** Task to carry out **
Return a copy of every line in the records that includes the word "fullscreen".

Records contained in a dataset:
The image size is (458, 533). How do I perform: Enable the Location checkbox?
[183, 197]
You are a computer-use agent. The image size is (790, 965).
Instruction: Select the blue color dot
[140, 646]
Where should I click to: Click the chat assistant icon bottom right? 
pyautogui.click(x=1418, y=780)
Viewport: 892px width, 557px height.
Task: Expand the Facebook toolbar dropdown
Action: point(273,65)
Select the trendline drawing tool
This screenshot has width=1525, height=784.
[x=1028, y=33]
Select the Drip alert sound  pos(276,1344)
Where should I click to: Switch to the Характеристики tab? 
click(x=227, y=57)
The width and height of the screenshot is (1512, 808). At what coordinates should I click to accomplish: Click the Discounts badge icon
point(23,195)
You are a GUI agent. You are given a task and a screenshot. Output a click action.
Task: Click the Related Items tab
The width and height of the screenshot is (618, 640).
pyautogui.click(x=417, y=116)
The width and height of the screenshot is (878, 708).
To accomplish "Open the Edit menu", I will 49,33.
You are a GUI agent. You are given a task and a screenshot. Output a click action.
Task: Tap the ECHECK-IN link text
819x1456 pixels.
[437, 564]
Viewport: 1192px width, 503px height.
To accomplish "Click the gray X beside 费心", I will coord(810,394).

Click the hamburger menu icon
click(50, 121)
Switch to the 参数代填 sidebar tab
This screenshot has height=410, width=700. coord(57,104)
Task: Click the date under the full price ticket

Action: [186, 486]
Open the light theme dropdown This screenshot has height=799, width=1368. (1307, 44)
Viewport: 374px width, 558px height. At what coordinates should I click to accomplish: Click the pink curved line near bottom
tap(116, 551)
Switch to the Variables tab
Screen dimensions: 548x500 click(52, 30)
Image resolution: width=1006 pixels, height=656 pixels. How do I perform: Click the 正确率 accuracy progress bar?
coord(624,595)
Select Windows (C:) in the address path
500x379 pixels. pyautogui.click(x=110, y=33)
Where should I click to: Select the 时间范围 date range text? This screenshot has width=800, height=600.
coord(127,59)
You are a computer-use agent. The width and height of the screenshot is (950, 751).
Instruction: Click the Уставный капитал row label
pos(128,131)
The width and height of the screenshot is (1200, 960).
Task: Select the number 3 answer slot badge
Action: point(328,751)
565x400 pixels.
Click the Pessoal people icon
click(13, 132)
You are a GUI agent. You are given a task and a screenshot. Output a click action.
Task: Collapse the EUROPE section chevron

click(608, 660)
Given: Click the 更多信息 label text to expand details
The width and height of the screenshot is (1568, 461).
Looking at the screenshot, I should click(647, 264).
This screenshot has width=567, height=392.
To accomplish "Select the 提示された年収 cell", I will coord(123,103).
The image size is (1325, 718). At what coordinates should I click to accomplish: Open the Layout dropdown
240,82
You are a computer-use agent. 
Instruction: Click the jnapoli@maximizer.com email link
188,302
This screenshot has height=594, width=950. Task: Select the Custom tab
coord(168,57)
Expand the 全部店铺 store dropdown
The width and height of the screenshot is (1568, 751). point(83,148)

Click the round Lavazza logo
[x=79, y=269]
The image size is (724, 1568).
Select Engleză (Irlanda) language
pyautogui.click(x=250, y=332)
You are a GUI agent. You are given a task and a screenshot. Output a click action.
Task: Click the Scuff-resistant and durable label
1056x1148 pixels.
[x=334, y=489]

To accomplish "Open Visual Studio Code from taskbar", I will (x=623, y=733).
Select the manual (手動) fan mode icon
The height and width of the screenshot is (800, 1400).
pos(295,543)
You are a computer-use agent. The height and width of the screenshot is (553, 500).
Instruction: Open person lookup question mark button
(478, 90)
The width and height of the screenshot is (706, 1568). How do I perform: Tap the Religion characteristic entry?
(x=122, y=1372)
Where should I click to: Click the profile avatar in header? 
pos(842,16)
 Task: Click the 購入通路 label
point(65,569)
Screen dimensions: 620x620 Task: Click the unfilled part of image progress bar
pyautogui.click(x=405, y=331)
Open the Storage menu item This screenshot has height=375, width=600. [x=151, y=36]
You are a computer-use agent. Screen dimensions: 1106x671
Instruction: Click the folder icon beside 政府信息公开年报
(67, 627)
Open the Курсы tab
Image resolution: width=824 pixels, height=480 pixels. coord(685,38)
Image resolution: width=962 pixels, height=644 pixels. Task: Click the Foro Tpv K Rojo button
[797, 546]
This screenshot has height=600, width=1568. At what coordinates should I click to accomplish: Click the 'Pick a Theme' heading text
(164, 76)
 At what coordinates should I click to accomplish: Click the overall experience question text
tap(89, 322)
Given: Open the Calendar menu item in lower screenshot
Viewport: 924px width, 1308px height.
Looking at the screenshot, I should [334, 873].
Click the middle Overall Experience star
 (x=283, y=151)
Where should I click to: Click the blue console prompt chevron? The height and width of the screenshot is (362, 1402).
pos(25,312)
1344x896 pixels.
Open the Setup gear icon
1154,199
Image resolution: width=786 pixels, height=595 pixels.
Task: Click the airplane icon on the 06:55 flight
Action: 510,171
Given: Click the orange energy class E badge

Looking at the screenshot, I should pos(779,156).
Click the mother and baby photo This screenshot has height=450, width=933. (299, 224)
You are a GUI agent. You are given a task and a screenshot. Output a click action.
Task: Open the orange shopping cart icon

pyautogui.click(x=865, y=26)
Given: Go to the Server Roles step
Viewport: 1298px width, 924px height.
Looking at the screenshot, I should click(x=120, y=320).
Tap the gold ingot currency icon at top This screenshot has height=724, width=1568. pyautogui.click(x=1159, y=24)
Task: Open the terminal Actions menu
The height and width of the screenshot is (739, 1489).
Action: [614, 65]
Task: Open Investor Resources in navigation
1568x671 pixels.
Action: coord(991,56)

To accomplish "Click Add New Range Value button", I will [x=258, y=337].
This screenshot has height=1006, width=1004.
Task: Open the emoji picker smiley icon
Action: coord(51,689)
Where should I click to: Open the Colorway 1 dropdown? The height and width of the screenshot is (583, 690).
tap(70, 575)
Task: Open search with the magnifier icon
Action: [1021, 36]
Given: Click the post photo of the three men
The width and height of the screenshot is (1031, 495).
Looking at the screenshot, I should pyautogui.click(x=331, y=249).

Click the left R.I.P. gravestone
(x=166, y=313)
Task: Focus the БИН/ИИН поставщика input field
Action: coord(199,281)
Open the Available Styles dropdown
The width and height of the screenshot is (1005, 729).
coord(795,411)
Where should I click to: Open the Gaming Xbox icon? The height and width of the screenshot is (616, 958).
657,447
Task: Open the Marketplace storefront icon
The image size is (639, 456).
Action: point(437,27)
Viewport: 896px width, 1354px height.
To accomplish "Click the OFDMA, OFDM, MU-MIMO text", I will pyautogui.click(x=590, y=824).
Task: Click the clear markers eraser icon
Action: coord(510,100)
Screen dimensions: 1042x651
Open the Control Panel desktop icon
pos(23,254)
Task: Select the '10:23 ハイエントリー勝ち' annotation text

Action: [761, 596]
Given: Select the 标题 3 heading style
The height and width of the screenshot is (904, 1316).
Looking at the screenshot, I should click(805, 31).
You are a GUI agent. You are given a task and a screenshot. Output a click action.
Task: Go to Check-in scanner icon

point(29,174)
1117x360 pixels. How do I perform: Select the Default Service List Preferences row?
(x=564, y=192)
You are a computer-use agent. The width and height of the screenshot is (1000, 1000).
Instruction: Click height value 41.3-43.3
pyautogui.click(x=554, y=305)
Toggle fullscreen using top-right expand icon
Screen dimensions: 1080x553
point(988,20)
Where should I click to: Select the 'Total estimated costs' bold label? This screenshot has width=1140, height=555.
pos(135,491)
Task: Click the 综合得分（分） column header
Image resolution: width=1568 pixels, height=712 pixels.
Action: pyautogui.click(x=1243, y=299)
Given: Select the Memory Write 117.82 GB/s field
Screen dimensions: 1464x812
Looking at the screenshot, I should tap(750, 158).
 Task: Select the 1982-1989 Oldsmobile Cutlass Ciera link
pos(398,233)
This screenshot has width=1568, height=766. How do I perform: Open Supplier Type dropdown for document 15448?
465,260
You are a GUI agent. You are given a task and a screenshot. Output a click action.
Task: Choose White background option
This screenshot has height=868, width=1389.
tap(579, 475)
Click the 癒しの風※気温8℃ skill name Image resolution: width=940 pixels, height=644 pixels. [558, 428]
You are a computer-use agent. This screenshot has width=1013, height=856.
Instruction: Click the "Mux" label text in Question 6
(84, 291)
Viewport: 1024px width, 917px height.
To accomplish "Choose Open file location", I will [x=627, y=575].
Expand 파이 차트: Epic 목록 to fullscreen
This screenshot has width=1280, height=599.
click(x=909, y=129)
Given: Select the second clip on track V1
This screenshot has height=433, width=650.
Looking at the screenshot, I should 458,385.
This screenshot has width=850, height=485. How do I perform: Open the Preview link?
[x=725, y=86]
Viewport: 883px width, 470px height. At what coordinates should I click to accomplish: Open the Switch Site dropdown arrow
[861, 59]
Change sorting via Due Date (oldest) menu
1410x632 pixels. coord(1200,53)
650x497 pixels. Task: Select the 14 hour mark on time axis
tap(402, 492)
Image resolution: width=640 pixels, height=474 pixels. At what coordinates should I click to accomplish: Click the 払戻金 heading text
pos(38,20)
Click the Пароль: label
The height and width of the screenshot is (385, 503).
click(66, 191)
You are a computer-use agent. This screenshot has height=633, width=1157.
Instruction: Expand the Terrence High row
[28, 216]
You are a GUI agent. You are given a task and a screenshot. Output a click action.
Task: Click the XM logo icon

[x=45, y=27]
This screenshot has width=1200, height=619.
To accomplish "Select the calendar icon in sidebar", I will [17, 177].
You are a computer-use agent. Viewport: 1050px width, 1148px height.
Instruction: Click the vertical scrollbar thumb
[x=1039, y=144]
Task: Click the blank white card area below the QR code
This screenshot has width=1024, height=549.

** Your solution **
Toggle fullscreen using top-right expand icon
Expand 파이 차트: Epic 목록 to fullscreen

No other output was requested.